A pesar de este cambio, si nos fijamos en los planes estratégicos para la cultura, de los próximos años, veremos que sus recomendaciones son muy similares a las de años atrás, cuando el panorama era completamente diferente. Por ejemplo, las 10 recomendaciones del Manifesto Cultura para el futuro (iniciativa de la Comisión Europea), que abordan la necesidad de facilitar la existencia de entornos para creación cultural; invertir en educación cultural; ampliar el acceso a diferentes mercados; fortalecer la gestión y, en general, no dejar a nadie atrás… Ante conceptos tan clásicos en nuestro sector, es razonable pensar que estamos intentando enfrentarnos al futuro con recetas del pasado.
Dejando de lado los conceptos básicos vinculados a los derechos culturales (patrimonio y diversidad) y a la culturización de las estrategias de sostenibilidad presentes en la Agenda 2030 sobre el Desarrollo Sostenible (consultar el artículo sobre los Objetivos de Desarrollo Sostenible y el sector cultural presente en este mismo blog), está claro que algo está cambiando en lo referente al significado y la utilidad de la cultura para el ciudadano. La cultura sigue teniendo un papel importante, si sabe reencontrar su espacio. La redefinición de este nuevo rol de la cultura dependerá de la actitud de los/las creadores y los gestores/as culturales y de su capacidad de interlocución con las personas. Más que nunca, se establece una relación de necesidad entre la figura del/la creado/a y la del/la gestor; ya que no se trata de una crisis de contenido, sino de forma; van a ser necesarios nuevos mecanismos para dialogar con la ciudadanía; hacerlo a través de la cultura es una vía no solo posible, sino completamente factible.

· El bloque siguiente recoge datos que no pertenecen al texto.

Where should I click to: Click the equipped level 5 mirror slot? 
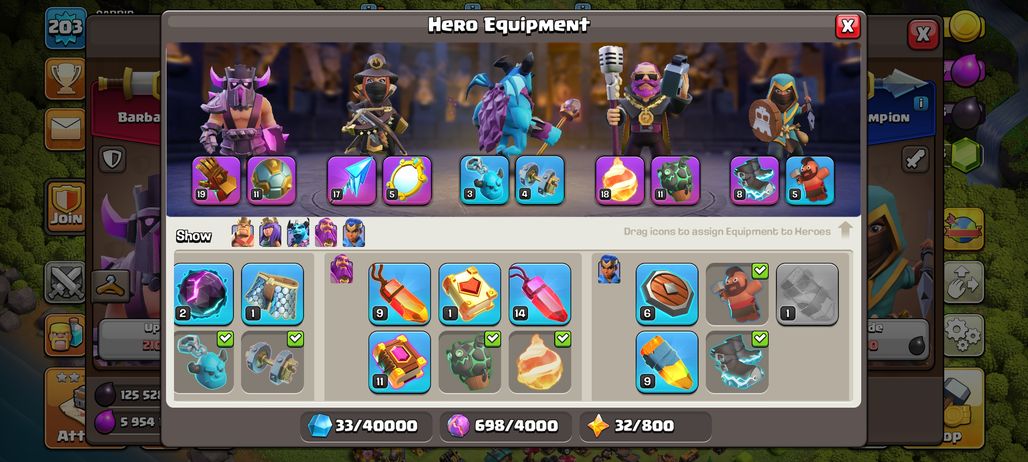407,180
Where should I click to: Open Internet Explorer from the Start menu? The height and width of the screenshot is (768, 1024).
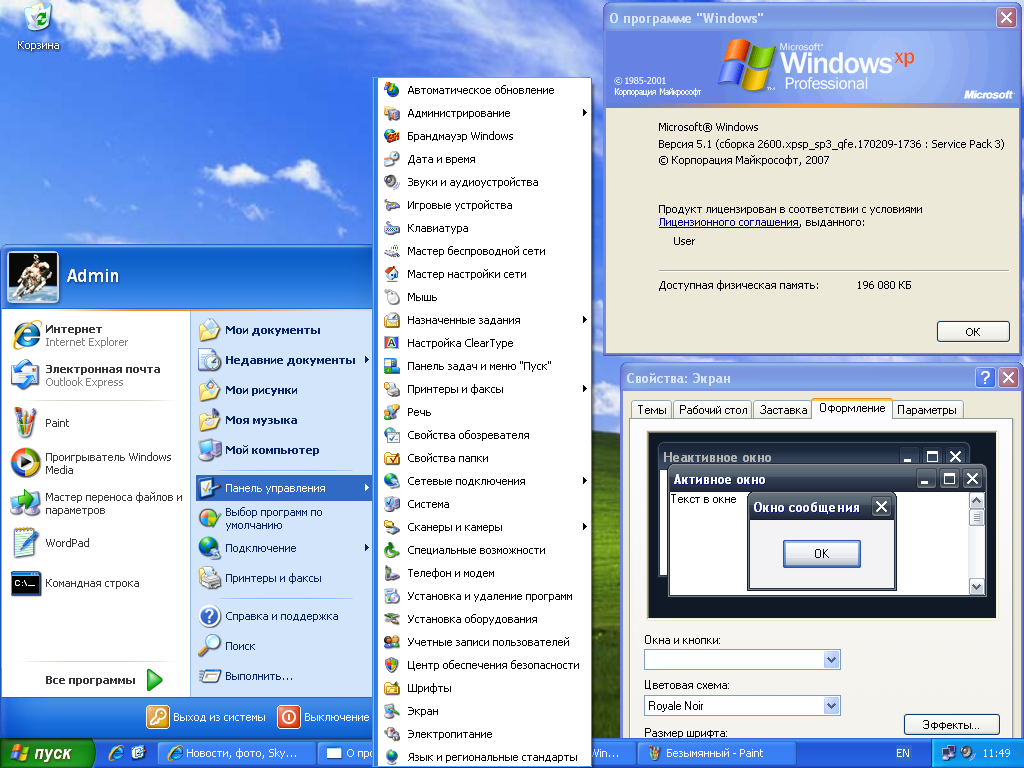pyautogui.click(x=95, y=335)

En función de si se opta por el inmovilismo (reiterarse en el modelo clásico); la adaptación (cambiar su gestión solo durante la pandemia) o la transformación, la figura del gestor cultural decantará el cuándo, el cómo y el porqué del futuro del panorama cultural de proximidad. Para hacerlo necesita ubicarse cerca del usuario de la oferta cultural, empleando y poniendo en práctica –entre otros– conceptos hasta este momento alejados de la mayoría de prácticas de la gestión cultural contemporánea y sus lenguajes cotidianos. Como son la gestión de datos, la usabilidad, la ludificación o el marketing relacional. Elementos básicos utilizados por el mundo digital para mantener un diálogo constante con su usuario. No se trata de transformar el contenido en algo comercial (entendido esto desde la uniformidad) sino de comprender cuáles son las formas en las que la ciudadanía se siente atraída o integrada relacionándose con un hecho cultural y por qué. Se trata de algo tan fácil y complejo como saber, ni más ni menos, qué rol tiene la cultura en la sociedad actual para el ciudadano contemporáneo.

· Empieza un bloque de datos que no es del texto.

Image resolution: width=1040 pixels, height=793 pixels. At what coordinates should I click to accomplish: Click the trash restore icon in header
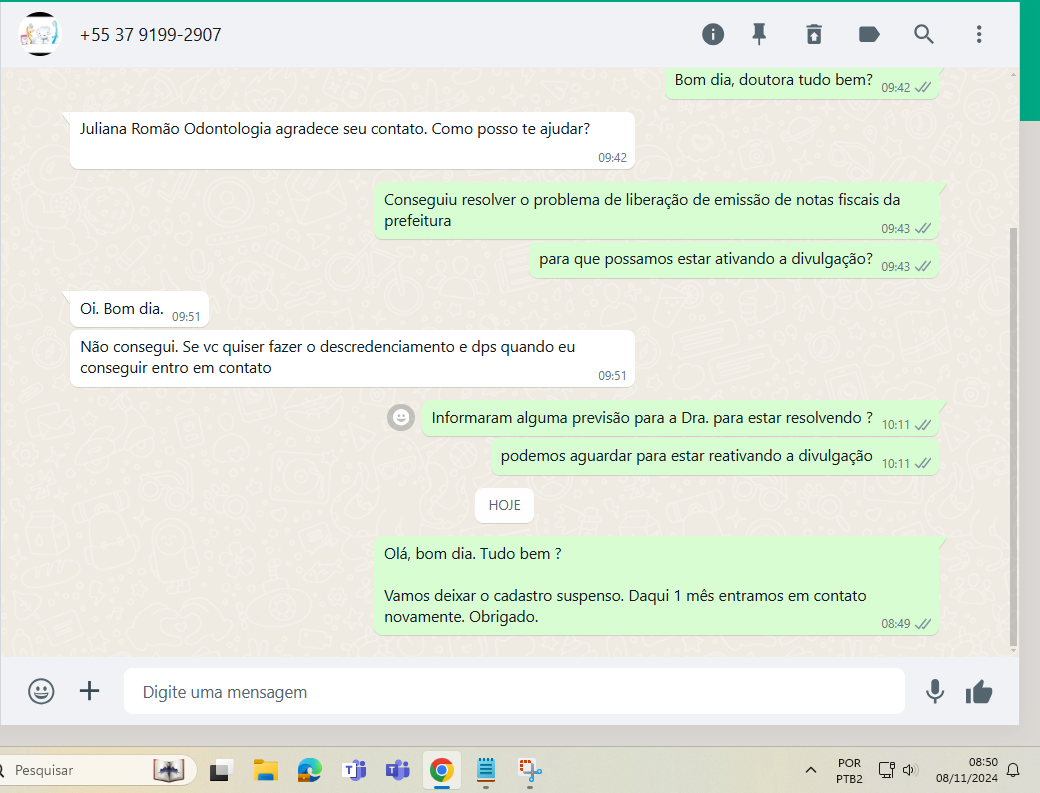coord(814,35)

Por suerte, la cultura sigue comunicando… Pero no sabemos si la ciudadanía sigue utilizando el mismo receptor y qué consecuencias puede provocar estas nuevas modificaciones en el acto de comunicación. De hecho, Baricco en The Game ya nos advirtió que muchos de los nuevos efectos secundarios provocados por el nuevo contexto social y cultural no nos gustarían. Pero, dejando de lado nuestras filias y fobias, el oficio del/la gestor/a cultural consiste en predecir, actuar y evaluar la relación entre el hecho cultural y la ciudadanía… Y viceversa.
En resumidas cuentas, se trata de hacer algo tan básico como mantener la comunicación abierta, siendo flexibles, empáticos y conscientes de que las cosas pueden haber cambiado… Más de lo que imaginamos.